Meskipun demikian, hakim tindak pidana korupsi tetap menghukum kedua tokoh public tersebut, tentu dengan alasan pertimbangan hukum atau overwegingen van de rechter, karena salah satunya adalah memprioritaskan system ekonomi kapitalis daripada system ekonomi Pancasila dan demokrasi ekonomi untuk Tom Lembong dan karena salah atas dugaan melakukan suap dan tak terbukti melakukan perintangan penyidikan atau obstruction of justice. Ketegasan hakim dalam menghukum boleh jadi karena dipengaruhi oleh prinsip Judicata Pro Veritate Habitur, yaitu suatu prinsip yang menegaskan bahwa keputusan hakim adalah benar, meskipun secara factual bisa saja berbeda, namun putusan itu tetap mengikat atau inkracht.

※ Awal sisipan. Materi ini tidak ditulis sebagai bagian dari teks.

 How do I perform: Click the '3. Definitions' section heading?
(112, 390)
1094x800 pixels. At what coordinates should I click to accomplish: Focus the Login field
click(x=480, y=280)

Adapun tujuan dan konsekuensi dari prinsio ini adalah untuk mengakhiri suatu sengketa hukum secara final, mengikat para pihak dan menjadi dasar eksekusi. Namun demikian, untuk melawan prinsip bahwa putusan hakim yang telah berkuatan hukum tetap dan dianggap sebagai kebenaran hukum, dapat dilakukan dengan mengajukan Banding yaitu suatu upaya hukum biasa yang diajukan oleh satu pihak baik dalam perkara pidana maupun perdata kepada Pengadilan Tinggi Negeri untuk memeriksa ulang dan menilai fakta dan hukum dari putusan sebelumnya serta membatalkan demi hukum putusan hakim sebelumnya. Atau jika tidak puas dengan putusan hakim Banding, dapat juga dengan menempuh jalur hukum Kasasi, yaitu suatu upaya hukum yang dilakukan dengan mengajukan permohonan ke Mahkamah Agung untuk memeriksa terhadap keputusan pengadilan tingkat Banding atau langsung keputusan pengadilan tingkat pertama dalam kasus tertentu. Atau bisa juga Peninjauan Kembali, yaitu suatu upaya hukum luar biasa yang diajukan ke Mahkamah Agung karena ditemukan adanya a;asan khusus yang memungkinkan putusan pengadilan yang telah berkekuatan hukum tetap atau inkracht dikoreksi atau dibatalkan demi hukum oleh Mahkamah Agung.